* Material shown *
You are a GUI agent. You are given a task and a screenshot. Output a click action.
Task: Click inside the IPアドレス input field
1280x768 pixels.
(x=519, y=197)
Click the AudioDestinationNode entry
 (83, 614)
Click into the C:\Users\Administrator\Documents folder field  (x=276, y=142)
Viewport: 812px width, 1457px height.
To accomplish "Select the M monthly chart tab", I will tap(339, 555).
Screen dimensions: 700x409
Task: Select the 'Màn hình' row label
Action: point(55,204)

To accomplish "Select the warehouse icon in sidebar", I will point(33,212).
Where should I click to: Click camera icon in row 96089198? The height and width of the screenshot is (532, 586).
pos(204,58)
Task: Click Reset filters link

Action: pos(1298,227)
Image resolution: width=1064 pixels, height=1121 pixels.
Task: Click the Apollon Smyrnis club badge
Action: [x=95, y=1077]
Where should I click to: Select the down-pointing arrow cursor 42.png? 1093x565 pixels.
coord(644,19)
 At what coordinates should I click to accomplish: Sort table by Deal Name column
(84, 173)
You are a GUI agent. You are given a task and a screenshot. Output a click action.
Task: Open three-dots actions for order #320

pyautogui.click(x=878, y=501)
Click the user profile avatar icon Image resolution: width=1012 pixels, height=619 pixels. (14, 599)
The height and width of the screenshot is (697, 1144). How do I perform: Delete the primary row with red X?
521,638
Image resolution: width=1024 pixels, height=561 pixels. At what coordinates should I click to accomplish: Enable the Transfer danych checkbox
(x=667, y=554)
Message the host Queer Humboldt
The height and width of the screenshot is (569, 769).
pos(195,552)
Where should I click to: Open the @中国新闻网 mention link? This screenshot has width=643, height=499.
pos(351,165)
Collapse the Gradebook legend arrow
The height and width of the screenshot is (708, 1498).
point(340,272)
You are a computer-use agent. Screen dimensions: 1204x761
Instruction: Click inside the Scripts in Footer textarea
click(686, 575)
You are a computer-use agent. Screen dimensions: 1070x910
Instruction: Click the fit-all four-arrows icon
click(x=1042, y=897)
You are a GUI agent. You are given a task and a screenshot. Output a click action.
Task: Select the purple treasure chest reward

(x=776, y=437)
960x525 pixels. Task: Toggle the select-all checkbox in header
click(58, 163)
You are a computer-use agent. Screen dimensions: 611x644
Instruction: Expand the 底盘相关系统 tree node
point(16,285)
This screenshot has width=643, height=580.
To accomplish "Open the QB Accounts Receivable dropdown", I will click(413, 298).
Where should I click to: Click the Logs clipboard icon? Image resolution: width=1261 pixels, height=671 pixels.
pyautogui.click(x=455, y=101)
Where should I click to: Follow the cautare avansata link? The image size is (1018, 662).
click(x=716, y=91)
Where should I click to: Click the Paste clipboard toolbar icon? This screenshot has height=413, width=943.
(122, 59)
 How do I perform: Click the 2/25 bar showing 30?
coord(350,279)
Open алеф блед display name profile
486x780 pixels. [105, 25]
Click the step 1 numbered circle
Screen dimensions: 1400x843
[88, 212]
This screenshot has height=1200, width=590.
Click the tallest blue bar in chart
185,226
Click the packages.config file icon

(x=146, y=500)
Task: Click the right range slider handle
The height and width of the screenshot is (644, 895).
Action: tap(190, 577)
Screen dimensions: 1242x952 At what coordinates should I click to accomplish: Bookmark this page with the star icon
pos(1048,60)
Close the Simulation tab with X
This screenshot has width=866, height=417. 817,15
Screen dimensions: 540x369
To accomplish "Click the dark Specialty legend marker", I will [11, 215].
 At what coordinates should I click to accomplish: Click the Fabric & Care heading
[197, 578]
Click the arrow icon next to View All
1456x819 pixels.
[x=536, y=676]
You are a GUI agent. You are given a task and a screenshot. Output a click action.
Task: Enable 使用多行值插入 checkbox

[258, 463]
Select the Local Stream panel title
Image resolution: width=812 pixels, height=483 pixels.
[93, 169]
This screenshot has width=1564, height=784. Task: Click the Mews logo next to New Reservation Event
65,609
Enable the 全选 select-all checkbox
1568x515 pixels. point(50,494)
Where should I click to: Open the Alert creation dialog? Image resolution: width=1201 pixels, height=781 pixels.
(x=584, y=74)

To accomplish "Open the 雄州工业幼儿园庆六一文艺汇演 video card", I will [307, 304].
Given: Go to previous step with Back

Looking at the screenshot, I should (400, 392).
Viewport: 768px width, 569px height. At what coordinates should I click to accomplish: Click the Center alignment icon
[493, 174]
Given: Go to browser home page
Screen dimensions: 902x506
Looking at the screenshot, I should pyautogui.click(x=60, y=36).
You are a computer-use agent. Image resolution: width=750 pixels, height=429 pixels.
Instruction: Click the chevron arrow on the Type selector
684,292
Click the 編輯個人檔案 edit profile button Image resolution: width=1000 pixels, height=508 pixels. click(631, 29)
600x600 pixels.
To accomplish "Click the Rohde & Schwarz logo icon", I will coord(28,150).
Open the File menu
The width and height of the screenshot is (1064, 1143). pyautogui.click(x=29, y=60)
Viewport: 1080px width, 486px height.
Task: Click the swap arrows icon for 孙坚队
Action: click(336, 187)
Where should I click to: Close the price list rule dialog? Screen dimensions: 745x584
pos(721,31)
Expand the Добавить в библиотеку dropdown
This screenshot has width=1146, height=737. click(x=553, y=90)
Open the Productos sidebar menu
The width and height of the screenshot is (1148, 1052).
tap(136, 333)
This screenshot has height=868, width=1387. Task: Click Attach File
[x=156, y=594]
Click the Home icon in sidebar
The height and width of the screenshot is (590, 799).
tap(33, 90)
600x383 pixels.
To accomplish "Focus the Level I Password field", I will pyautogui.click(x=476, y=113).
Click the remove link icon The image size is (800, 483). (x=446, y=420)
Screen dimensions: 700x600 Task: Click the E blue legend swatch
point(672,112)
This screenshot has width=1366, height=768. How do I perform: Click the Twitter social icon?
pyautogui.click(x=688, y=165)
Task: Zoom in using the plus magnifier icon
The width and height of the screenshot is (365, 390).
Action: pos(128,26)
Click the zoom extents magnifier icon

* Problem *
Copy the entire listing, keeping each line exactly as it is.

* Solution to this problem *
You are a GUI agent. You are given a task and a screenshot. Output a click action.
Task: Click inside the IPアドレス input field
1280x768 pixels.
(x=519, y=197)
Click the AudioDestinationNode entry
 (83, 614)
Click into the C:\Users\Administrator\Documents folder field  (x=276, y=142)
Viewport: 812px width, 1457px height.
To accomplish "Select the M monthly chart tab", I will tap(339, 555).
Screen dimensions: 700x409
Task: Select the 'Màn hình' row label
Action: point(55,204)

To accomplish "Select the warehouse icon in sidebar", I will point(33,212).
Where should I click to: Click camera icon in row 96089198? The height and width of the screenshot is (532, 586).
pos(204,58)
Task: Click Reset filters link

Action: pos(1298,227)
Image resolution: width=1064 pixels, height=1121 pixels.
Task: Click the Apollon Smyrnis club badge
Action: [x=95, y=1077]
Where should I click to: Select the down-pointing arrow cursor 42.png? 1093x565 pixels.
coord(644,19)
 At what coordinates should I click to accomplish: Sort table by Deal Name column
(84, 173)
You are a GUI agent. You are given a task and a screenshot. Output a click action.
Task: Open three-dots actions for order #320

pyautogui.click(x=878, y=501)
Click the user profile avatar icon Image resolution: width=1012 pixels, height=619 pixels. (14, 599)
The height and width of the screenshot is (697, 1144). How do I perform: Delete the primary row with red X?
521,638
Image resolution: width=1024 pixels, height=561 pixels. At what coordinates should I click to accomplish: Enable the Transfer danych checkbox
(x=667, y=554)
Message the host Queer Humboldt
The height and width of the screenshot is (569, 769).
pos(195,552)
Where should I click to: Open the @中国新闻网 mention link? This screenshot has width=643, height=499.
pos(351,165)
Collapse the Gradebook legend arrow
The height and width of the screenshot is (708, 1498).
point(340,272)
You are a computer-use agent. Screen dimensions: 1204x761
Instruction: Click inside the Scripts in Footer textarea
click(686, 575)
You are a computer-use agent. Screen dimensions: 1070x910
Instruction: Click the fit-all four-arrows icon
click(x=1042, y=897)
You are a GUI agent. You are given a task and a screenshot. Output a click action.
Task: Select the purple treasure chest reward

(x=776, y=437)
960x525 pixels. Task: Toggle the select-all checkbox in header
click(58, 163)
You are a computer-use agent. Screen dimensions: 611x644
Instruction: Expand the 底盘相关系统 tree node
point(16,285)
This screenshot has width=643, height=580.
To accomplish "Open the QB Accounts Receivable dropdown", I will click(413, 298).
Where should I click to: Click the Logs clipboard icon? Image resolution: width=1261 pixels, height=671 pixels.
pyautogui.click(x=455, y=101)
Where should I click to: Follow the cautare avansata link? The image size is (1018, 662).
click(x=716, y=91)
Where should I click to: Click the Paste clipboard toolbar icon? This screenshot has height=413, width=943.
(122, 59)
 How do I perform: Click the 2/25 bar showing 30?
coord(350,279)
Open алеф блед display name profile
486x780 pixels. [105, 25]
Click the step 1 numbered circle
Screen dimensions: 1400x843
[88, 212]
This screenshot has height=1200, width=590.
Click the tallest blue bar in chart
185,226
Click the packages.config file icon

(x=146, y=500)
Task: Click the right range slider handle
The height and width of the screenshot is (644, 895).
Action: tap(190, 577)
Screen dimensions: 1242x952 At what coordinates should I click to accomplish: Bookmark this page with the star icon
pos(1048,60)
Close the Simulation tab with X
This screenshot has width=866, height=417. 817,15
Screen dimensions: 540x369
To accomplish "Click the dark Specialty legend marker", I will [11, 215].
 At what coordinates should I click to accomplish: Click the Fabric & Care heading
[197, 578]
Click the arrow icon next to View All
1456x819 pixels.
[x=536, y=676]
You are a GUI agent. You are given a task and a screenshot. Output a click action.
Task: Enable 使用多行值插入 checkbox

[258, 463]
Select the Local Stream panel title
Image resolution: width=812 pixels, height=483 pixels.
[93, 169]
This screenshot has width=1564, height=784. Task: Click the Mews logo next to New Reservation Event
65,609
Enable the 全选 select-all checkbox
1568x515 pixels. point(50,494)
Where should I click to: Open the Alert creation dialog? Image resolution: width=1201 pixels, height=781 pixels.
(x=584, y=74)

To accomplish "Open the 雄州工业幼儿园庆六一文艺汇演 video card", I will [307, 304].
Given: Go to previous step with Back

Looking at the screenshot, I should (400, 392).
Viewport: 768px width, 569px height. At what coordinates should I click to accomplish: Click the Center alignment icon
[493, 174]
Given: Go to browser home page
Screen dimensions: 902x506
Looking at the screenshot, I should pyautogui.click(x=60, y=36).
You are a computer-use agent. Image resolution: width=750 pixels, height=429 pixels.
Instruction: Click the chevron arrow on the Type selector
684,292
Click the 編輯個人檔案 edit profile button Image resolution: width=1000 pixels, height=508 pixels. click(631, 29)
600x600 pixels.
To accomplish "Click the Rohde & Schwarz logo icon", I will coord(28,150).
Open the File menu
The width and height of the screenshot is (1064, 1143). pyautogui.click(x=29, y=60)
Viewport: 1080px width, 486px height.
Task: Click the swap arrows icon for 孙坚队
Action: click(336, 187)
Where should I click to: Close the price list rule dialog? Screen dimensions: 745x584
pos(721,31)
Expand the Добавить в библиотеку dropdown
This screenshot has width=1146, height=737. click(x=553, y=90)
Open the Productos sidebar menu
The width and height of the screenshot is (1148, 1052).
tap(136, 333)
This screenshot has height=868, width=1387. Task: Click Attach File
[x=156, y=594]
Click the Home icon in sidebar
The height and width of the screenshot is (590, 799).
tap(33, 90)
600x383 pixels.
To accomplish "Focus the Level I Password field", I will pyautogui.click(x=476, y=113).
Click the remove link icon The image size is (800, 483). (x=446, y=420)
Screen dimensions: 700x600 Task: Click the E blue legend swatch
point(672,112)
This screenshot has width=1366, height=768. How do I perform: Click the Twitter social icon?
pyautogui.click(x=688, y=165)
Task: Zoom in using the plus magnifier icon
The width and height of the screenshot is (365, 390).
Action: pos(128,26)
Click the zoom extents magnifier icon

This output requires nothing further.